There's two ways to make money in the game. One is to have a high population on a world. This is very difficult, but possible, and it requires the most advanced morale buildings (and possible several morale resources), as well as a large planet with lots of tiles. If you can get past 25-27B (or whatever it is that is the cap), and still have a decent tax rate, then you can make money. Note that this is not easy or often viable, particularly if you wish to retain a 100% morale (for the population growth) on said planet. But if you can pull it off, then that planet can be your money maker.
The other is to have relatively little population, but use taxes and economy buildings to make your money on these worlds. You can pull this off with a much smaller planet, but you won't be able to make the money you could with the above method. The problem here is that you could, with a linear scale and some good morale improvements, literally hit 100% taxes and still have decent morale. The 80% discontinuity exists to keep your profits, while very large, still within some form of reason.

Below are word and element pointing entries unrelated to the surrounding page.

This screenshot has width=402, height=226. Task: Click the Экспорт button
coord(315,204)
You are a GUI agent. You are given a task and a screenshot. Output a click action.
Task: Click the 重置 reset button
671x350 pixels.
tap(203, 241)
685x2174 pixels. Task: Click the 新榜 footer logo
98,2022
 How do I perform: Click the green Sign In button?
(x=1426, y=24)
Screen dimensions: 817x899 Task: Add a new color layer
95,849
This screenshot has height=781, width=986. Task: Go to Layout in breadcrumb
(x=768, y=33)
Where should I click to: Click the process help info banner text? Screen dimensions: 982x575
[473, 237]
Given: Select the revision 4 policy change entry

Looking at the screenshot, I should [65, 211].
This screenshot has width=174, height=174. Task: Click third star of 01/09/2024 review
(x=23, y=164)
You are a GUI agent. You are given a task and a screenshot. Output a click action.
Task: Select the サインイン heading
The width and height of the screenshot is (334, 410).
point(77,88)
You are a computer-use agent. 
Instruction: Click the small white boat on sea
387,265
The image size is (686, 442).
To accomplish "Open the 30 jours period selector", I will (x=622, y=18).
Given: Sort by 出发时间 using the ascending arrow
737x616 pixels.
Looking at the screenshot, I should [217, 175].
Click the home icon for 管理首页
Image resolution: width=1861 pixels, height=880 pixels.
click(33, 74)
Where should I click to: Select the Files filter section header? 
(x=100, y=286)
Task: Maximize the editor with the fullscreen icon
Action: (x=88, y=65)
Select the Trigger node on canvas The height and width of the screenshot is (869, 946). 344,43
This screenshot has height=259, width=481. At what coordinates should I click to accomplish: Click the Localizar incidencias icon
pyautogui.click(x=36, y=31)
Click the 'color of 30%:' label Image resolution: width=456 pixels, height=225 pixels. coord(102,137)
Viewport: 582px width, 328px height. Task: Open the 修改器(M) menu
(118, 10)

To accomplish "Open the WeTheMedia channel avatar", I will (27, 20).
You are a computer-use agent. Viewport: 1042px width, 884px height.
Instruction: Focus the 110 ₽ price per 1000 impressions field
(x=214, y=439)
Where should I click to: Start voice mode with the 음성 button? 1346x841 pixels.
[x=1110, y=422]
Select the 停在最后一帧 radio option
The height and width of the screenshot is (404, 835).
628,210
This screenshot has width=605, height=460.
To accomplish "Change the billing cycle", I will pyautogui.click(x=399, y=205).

Yes, both of these are what a programmer would call "hacks". They're patches to make a specifically designed system work when someone finds a way to break it. That's one of the downsides with a more free-form building system like GalCiv2 (as opposed to the way Civ games work, where you can only build one of any particular building in a city): if you let poeple compound bonuses, they may find ways to achieve things you never intended.
If you didn't have the first hack (ie, the eventual stopping of morale drops due to population), then the first method of money making would never work nearly as well as method #2. It already requires a big planet to make it work as it is, as well as the most expensive morale building. Even then, it requires a huge population (35+

to really make it worth the effort. The other method can pay off with 17B people.
If you didn't have the second hack, you make money method #2 preferential, because you can hit 100% taxes and make that much more money. Whether this is "reasonable" or not is irrelevant; this is a game. Balancing the game means that both methods of revenue generation should be viable. 80% was considered a reasonable cap on taxes.
I would like to point out, however, in one of my games, I could hit 81% with only a drop to 67% morale.